El gobierno nacional está a la deriva. Sin Pacto de Mayo; con la Ley Ómnibus a la espera de la deliberación del Senado; un dólar que se disparó y que obligó a las autoridades a salir a vender divisas para contenerlo, como en los viejos y denostados tiempos del cristinismo; recambio de Jefe de Gabinete y otros varios por venir. Se gobierna gracias a un Mega DNU al que todos los especialistas calificaron como inconstitucional, por obra y gracia de una Cámara de Diputados a la que se domesticó a través de chantajes, concesiones y premiaciones. No sólo está en crisis el gobierno, sino todo el sistema institucional. Todo es caos.
En medio de la gravísima situación que atraviesa nuestro país, Javier Milei sigue con su Egotrip, viajando incesantemente por el mundo occidental para instalar su imagen y tratar de seducir a los grandes empresarios mundiales para repartirse los pedazos de una Argentina a la que no cesa de demoler para convertir en una factoría. Y ni aún así, todavía, ha conseguido resultados.
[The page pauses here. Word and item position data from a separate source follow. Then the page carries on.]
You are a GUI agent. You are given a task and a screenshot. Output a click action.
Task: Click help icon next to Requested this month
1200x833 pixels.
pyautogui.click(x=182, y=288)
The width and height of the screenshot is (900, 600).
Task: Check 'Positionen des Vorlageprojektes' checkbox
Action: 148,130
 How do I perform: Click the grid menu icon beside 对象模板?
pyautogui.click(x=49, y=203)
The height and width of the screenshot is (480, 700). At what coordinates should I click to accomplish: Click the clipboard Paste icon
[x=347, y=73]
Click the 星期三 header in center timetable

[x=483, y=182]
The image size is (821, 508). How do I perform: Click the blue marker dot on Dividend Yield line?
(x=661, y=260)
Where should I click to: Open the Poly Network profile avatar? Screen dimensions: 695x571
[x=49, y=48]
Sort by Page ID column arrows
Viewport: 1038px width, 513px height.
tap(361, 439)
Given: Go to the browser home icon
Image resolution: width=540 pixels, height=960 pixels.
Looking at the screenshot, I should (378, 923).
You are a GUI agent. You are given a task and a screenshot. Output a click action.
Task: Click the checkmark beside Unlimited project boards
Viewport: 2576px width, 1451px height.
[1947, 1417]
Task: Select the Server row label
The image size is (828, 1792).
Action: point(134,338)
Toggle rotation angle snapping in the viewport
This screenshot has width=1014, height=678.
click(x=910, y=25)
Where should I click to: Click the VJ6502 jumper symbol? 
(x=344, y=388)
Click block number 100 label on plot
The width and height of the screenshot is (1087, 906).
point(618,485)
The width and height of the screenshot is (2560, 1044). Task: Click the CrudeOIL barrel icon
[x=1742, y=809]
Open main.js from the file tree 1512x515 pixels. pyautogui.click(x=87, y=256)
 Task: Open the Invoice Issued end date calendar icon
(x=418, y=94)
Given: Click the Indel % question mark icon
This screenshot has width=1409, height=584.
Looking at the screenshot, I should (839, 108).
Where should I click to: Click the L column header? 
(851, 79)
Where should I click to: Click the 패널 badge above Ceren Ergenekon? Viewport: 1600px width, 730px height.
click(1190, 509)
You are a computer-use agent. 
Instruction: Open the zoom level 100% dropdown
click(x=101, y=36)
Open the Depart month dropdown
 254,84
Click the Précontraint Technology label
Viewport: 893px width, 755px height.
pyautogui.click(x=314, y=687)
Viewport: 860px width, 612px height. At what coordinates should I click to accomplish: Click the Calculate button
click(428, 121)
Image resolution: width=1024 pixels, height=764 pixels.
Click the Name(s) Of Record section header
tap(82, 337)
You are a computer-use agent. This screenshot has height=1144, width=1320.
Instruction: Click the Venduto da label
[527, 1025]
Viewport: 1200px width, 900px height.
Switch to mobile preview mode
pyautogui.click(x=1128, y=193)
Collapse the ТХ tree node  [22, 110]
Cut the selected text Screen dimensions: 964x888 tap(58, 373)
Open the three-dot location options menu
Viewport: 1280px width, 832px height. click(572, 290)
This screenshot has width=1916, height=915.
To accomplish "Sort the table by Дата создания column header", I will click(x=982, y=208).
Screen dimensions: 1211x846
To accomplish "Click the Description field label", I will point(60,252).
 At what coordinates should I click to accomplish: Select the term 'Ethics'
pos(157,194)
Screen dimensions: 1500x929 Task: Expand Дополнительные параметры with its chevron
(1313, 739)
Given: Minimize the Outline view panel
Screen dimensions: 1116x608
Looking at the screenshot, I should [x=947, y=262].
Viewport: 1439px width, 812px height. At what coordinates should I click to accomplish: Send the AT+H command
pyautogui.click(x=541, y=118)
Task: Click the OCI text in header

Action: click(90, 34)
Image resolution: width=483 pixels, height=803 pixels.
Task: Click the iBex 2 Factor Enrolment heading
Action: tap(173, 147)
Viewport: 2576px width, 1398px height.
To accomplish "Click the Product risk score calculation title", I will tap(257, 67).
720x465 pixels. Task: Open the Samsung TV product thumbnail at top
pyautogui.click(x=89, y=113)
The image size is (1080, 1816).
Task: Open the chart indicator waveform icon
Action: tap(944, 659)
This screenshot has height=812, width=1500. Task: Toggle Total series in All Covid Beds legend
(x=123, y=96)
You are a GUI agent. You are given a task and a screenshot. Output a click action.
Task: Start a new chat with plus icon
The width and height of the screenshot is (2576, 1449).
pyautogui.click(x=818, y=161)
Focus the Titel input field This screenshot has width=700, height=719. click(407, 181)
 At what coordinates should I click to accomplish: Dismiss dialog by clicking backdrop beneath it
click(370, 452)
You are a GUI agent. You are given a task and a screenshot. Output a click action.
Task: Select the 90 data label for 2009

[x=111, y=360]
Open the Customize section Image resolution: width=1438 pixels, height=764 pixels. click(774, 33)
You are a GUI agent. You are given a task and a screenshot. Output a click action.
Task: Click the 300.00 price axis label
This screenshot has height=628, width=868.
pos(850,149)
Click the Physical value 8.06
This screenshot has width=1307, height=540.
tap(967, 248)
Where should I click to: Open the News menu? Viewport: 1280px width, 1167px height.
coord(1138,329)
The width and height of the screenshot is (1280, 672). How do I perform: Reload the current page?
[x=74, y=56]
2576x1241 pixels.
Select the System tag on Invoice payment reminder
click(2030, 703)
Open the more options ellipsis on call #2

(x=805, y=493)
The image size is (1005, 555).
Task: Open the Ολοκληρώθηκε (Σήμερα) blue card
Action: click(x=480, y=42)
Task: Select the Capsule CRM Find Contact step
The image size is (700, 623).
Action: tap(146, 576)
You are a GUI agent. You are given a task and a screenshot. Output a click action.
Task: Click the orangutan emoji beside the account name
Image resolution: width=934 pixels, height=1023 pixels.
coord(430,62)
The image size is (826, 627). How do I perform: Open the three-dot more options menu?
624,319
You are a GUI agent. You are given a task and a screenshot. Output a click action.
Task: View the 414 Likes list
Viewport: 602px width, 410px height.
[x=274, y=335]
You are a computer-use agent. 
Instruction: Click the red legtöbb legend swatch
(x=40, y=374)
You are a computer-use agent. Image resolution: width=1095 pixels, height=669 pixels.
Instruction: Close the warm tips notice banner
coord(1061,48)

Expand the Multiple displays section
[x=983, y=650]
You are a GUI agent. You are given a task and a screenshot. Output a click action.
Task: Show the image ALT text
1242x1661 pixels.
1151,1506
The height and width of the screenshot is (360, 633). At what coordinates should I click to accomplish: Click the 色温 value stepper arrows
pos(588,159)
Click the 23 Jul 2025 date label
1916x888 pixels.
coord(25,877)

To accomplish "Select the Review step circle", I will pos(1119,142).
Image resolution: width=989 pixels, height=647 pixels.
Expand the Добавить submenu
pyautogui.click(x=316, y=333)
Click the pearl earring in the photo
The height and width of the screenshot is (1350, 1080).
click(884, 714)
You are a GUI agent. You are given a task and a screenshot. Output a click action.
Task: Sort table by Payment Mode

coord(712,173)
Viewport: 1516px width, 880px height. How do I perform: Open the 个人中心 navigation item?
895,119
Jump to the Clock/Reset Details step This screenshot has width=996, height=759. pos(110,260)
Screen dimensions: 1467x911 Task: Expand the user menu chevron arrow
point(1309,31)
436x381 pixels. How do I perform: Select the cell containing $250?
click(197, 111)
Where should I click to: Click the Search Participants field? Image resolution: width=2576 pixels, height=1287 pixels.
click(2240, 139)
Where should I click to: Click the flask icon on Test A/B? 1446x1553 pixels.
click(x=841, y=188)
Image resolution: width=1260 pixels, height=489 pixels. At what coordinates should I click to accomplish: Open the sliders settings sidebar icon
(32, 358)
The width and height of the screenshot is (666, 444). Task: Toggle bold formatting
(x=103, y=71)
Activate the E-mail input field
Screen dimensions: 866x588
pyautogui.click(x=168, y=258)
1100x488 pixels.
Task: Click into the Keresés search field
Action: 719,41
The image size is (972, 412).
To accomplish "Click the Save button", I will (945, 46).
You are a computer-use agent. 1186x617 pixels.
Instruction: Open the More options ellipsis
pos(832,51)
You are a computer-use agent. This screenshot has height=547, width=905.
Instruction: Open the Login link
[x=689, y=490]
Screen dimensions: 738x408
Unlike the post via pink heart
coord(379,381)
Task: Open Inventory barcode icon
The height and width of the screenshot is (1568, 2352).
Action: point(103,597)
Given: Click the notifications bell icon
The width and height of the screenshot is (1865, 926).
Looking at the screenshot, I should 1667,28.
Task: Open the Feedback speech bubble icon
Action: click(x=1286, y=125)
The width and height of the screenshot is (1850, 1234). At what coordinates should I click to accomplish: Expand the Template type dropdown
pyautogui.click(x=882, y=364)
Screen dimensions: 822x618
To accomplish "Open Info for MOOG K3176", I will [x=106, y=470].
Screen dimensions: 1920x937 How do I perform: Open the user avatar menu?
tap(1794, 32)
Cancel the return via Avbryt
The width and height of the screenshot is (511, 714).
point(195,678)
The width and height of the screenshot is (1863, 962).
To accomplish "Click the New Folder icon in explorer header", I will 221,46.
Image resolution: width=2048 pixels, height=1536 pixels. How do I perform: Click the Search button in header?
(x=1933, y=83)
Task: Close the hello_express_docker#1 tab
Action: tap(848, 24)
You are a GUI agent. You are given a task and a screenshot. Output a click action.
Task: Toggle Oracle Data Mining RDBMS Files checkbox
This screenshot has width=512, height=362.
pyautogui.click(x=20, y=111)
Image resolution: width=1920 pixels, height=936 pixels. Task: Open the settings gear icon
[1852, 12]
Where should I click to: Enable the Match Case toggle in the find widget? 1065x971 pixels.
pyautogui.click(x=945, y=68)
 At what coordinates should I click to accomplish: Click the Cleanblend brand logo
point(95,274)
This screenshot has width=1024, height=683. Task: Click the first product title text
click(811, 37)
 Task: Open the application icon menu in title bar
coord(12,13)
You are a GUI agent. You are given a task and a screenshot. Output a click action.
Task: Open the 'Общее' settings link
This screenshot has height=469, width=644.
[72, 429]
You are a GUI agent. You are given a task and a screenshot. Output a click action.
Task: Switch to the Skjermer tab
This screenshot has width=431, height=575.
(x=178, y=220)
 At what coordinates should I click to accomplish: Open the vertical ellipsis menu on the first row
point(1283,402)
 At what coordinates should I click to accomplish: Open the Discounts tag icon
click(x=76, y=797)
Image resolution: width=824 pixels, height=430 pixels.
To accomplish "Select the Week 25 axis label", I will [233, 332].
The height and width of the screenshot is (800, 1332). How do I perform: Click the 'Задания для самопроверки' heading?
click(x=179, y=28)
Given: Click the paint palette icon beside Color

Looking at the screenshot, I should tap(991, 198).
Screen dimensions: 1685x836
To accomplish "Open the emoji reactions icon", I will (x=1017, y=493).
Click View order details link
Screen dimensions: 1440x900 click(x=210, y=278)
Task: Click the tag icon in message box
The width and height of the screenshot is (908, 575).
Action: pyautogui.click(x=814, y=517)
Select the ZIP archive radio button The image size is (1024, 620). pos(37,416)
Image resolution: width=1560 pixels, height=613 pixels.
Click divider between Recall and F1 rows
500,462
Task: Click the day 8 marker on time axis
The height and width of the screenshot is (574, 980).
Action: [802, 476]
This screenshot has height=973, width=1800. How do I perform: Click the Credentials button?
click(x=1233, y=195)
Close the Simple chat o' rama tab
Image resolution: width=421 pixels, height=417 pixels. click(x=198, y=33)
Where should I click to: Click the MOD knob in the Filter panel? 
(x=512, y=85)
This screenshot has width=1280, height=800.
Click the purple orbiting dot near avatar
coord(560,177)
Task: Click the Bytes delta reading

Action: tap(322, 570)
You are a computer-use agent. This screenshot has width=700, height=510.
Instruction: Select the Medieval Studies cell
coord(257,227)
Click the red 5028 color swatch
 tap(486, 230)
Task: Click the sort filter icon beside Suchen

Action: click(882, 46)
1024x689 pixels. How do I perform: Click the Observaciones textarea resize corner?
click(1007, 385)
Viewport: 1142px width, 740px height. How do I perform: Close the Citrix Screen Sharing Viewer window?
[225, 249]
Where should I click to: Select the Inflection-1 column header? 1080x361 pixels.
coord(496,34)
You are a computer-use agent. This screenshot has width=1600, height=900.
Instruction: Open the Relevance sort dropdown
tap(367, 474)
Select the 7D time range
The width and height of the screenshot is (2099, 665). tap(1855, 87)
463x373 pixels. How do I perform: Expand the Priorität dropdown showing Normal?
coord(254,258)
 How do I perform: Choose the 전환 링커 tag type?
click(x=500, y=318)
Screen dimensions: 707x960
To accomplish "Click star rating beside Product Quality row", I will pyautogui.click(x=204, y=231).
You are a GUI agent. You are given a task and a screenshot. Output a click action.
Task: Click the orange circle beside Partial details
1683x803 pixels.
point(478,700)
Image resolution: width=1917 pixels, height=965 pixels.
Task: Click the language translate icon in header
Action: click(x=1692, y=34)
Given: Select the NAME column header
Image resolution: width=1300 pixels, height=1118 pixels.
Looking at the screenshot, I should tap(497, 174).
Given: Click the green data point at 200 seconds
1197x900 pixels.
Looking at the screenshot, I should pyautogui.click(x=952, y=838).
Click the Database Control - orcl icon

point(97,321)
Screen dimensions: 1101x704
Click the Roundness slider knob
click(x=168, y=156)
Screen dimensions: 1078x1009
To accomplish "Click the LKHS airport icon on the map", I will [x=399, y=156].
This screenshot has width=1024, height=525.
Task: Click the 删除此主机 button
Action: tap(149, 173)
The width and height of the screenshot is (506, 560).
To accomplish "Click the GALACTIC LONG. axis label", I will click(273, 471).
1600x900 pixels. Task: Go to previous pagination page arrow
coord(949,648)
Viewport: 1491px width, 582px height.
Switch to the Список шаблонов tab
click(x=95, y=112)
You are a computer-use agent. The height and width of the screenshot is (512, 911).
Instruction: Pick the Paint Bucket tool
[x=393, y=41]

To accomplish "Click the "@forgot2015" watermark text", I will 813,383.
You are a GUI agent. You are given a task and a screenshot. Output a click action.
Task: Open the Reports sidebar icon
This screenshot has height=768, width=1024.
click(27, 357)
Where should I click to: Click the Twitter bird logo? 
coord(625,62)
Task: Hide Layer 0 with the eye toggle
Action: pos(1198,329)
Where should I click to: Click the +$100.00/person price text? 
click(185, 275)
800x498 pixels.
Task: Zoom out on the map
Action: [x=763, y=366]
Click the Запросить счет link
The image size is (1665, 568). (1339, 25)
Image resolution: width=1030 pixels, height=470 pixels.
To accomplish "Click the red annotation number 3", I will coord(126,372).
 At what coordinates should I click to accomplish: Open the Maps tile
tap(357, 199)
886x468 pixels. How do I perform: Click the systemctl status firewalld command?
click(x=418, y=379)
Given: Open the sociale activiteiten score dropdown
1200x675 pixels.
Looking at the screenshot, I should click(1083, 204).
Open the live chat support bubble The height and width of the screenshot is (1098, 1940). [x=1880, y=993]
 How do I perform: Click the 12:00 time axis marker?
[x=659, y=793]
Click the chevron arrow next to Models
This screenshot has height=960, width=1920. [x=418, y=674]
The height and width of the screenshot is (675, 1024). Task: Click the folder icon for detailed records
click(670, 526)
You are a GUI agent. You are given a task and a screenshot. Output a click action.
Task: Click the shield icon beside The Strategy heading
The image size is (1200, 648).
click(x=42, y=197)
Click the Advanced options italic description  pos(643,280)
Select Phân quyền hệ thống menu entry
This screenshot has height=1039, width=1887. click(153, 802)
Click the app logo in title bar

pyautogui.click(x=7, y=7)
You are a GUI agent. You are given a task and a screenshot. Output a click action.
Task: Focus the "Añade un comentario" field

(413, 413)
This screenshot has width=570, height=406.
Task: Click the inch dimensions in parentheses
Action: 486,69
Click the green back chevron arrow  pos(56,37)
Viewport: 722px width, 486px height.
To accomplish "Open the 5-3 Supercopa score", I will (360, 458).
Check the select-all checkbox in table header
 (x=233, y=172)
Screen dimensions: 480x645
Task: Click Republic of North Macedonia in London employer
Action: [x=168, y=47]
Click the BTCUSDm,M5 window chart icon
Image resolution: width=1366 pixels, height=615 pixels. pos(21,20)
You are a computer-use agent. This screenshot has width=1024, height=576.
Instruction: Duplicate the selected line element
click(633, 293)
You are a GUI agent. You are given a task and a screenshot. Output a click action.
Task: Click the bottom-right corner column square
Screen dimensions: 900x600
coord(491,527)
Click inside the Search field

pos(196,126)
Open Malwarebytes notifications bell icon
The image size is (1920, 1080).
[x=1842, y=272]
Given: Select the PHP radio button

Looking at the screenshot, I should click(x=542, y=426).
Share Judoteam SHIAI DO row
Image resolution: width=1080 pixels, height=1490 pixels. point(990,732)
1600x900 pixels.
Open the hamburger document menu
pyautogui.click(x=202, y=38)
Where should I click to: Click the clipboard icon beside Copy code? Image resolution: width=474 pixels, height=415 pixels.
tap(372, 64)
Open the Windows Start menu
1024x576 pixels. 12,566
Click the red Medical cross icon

En ausencia de Milei, quien debería ocupar interinamente la presidencia es la vice, Victoria Villarruel. En el balotaje el 56% votó la fórmula presidencial completa y es la primera en la línea sucesoria. Pero la vicepresidenta tiene prohibida su entrada a la Casa Rosada, y nada hace por hacer valer sus derechos y así cumplir con sus responsabilidades institucionales. Con Karina Milei o con Guillermo Francos, el gabinete se reúne ignorándola. En el entorno del presidente la señalan como traidora y conspiradora. Ella se siente cómoda con esa definición: cree que el presidente caerá, más tarde o más temprano, a consecuencia de las catástrofes que provoca un gobierno que no funciona, ni quiere funcionar, y mientras tanto teje sus redes para el momento en el que le toque sucederlo. A punto tal que hasta tiene prácticamente armado su propio gabinete para esa eventualidad.
En su libro “Un libertario se encuentra con un oso”, el periodista Matthew Hongoltz-Hetling, reconstruye la desastrosa experiencia de un gobierno libertario en Grafton, un diminuto pueblo rural en New Hampshire en el que el sueño de un gobierno sin Estado se transformó en pesadilla. El pueblo quiso crear una “utopía libertaria” y terminó invadido por los osos, el crimen y la droga.
Los argentinos estamos transitando un camino similar. No hay GNC en la mayoría de las estaciones de servicio del país y 300 de las principales industrias han debido apagar sus máquinas por la falta de gas. La destrucción del aparato estatal hizo que el gobierno no se ocupara de prever una situación que venía anunciándose desde principios de año: directamente no le importaba. Por no invertir U$D 12 millones tendrá que erogar U$D 500 millones para conseguir aprovisionamiento a través de barcos cargueros, a un precio sideral. Con 12 millones se solucionaba el problema definitivamente; con 500 sólo podremos pasar el invierno. Adicionalmente, la primera compra de gas por este sistema fracasó: no estaban los dólares para completar la operación. ¿No hay plata?
La destrucción del Estado que ha emprendido Milei significa que no se haya previsto ni vacunado contra el dengue; que no haya habido fumigación; que no haya cloro para el agua corriente; que tampoco los ferrocarriles tengan mantenimiento, ni se reparen las rutas; tampoco lo tienen los colectivos, debido a los recortes en los subsidios; y hasta ha decidido apelar el ultimátum del juez Cansanello para repartir inmediatamente las mercaderías adquiridas por el gobierno anterior para los Comedores populares. Todos estos recortes nos ponen en las puertas de la catástrofe, mientras que el presidente hace shows en el Luna Park y no detiene su gira permanente por el mundo. Todo eso, “con la nuestra”.
La Argentina está bailando sobre el Titanic. El iceberg la impactó hace tiempo, y en lugar de tratar de repararlo el gobierno actual se ha empeñado en multiplicar el daño. Por más que suene muy atractivo para algunos, no puede funcionar una sociedad sin Estado. La experiencia de Grafton debería ser capitalizada: o se imprime un inmediato cambio de orientación a la gestión de gobierno, o nos comerán los osos.